Vladimir Malkin, Geno's father, told the Tribune-Review this month that areas around Pittsburgh -- specifically communities such as Aliquippa -- reminded him of Russia's Magnitogorsk, the family's hometown.
Magnitogorsk is a mining town by the Ural River. It originally was intended to serve as Russia's version of Pittsburgh by Josef Stalin, who sought an industrial stronghold.
"Like ours, Pittsburgh is a steel town," Vladimir Malkin, a former steelworker, said through the Penguins' unofficial Russian interpreter George Birman. "Pittsburgh is bigger, more like a city than a town."
That, Natalia Malkin said, is what appeals to her son, who has spoken fondly of New York and Los Angeles.
"Geno likes big cities, but not too big like those -- not to live," she said through a translator. "Pittsburgh is best size for him, with good people like from back home in Russia."
Pittsburgh won favor with Evgeni Malkin immediately because Pittsburghers treated him like one of their own, according to close friend and Penguins teammate Sergei Gonchar.
Until last fall, Malkin lived with Gonchar and his family in Sewickley. He ate at restaurants they frequented, shopped where they shopped and knew what they knew about the city and region.
"We would be out, and people would come up to him to say hello," said Gonchar, who arrived in the United States in 1994 and owns homes here and outside of Miami.
"He had only been here for a few weeks, and everything was so very new to him, and I think he was surprised the fans here were so friendly.

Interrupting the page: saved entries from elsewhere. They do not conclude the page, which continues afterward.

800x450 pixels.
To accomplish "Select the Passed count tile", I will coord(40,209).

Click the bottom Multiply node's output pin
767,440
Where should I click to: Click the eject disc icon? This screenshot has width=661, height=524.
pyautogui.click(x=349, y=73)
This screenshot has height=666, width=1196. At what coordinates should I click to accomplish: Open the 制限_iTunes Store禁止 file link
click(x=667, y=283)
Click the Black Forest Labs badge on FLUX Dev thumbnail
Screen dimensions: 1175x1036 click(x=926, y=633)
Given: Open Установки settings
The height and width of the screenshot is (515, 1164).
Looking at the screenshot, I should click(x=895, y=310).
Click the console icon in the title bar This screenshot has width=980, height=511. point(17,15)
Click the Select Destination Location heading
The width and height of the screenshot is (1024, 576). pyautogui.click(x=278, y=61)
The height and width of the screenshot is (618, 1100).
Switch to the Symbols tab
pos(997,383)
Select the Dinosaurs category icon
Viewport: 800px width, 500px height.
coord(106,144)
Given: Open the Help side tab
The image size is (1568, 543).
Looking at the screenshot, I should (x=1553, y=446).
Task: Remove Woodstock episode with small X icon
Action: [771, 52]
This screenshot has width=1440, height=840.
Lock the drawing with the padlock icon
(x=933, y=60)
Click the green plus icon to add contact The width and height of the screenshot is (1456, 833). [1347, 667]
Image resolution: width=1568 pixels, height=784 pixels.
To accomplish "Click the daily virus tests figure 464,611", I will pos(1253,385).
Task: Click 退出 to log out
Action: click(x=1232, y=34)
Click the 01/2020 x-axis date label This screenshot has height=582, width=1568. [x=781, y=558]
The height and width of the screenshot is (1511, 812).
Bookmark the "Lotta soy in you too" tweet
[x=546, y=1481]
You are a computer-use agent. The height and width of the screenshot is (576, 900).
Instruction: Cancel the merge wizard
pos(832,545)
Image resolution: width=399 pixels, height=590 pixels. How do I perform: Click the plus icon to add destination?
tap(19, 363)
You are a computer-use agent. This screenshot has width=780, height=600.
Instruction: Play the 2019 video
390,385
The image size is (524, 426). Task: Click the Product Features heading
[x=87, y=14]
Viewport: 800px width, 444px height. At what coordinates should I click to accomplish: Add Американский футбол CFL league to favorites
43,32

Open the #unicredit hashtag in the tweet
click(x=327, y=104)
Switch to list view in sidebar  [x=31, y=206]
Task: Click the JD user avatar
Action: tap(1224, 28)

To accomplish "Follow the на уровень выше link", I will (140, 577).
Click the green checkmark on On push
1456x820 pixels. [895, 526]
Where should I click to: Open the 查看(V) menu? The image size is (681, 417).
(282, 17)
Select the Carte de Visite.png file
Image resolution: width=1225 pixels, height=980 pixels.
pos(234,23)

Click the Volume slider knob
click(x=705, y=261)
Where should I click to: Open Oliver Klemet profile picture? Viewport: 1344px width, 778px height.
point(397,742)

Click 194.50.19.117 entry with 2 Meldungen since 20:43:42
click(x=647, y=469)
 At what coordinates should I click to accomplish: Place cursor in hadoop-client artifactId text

Now they don't bother him at all, other than to say, 'Good job, Geno.' He just fits in."
That is especially true at Diesel, a popular nightclub. Malkin enjoys that he is never the center of attention among fun-seeking fans who rarely disturb him.
People often recognize him when he shops for casual clothing at the mall. Penguins teammate Max Talbot said fans "always respect that he's trying to shop, just like them."
Malkin joked that nobody asks him to sign anything if he's carrying "bags in both hands."
At Japanese restaurant Umi, where Malkin prefers tartare-prepared dishes of salmon, yellow tail and toro, smaller and familiar crowds appeal to his reserved nature. Sous chef Jesse Wilson does not believe Malkin avoids attention because he remains uncomfortable with the English language.
Gonchar said he had played in North America nearly 10 years before he was comfortable speaking English in public. But he said Malkin could speak his second language fluently and still not feel comfortable at the head table.
"He's very shy, but that's because he's young," Wilson said. "The thing that sticks out to me is how polite he is to people when they do approach him. He's always saying thanks, and he seems genuinely happy -- maybe a bit embarrassed, too -- that so many people like him.
"And if he's awkward in a certain situation, people just go with it. Everybody ends up laughing about it a few minutes later because everybody that kid meets loves him."
The feeling is mutual, Malkin acknowledged.
But about those Pittsburgh-style sandwiches ...
"No, not for me, not yet," he said, smiling and insisting he means no disrespect to "those guys" at Primanti Brothers.
Vladimir Malkin was an instant fan of Pittsburgh's most famous sandwich, and Evgeni figures he'll become one eventually.
"Only been here three years," he said. "Maybe in a few more I can try one again. Then I can be a real Pittsburgh guy."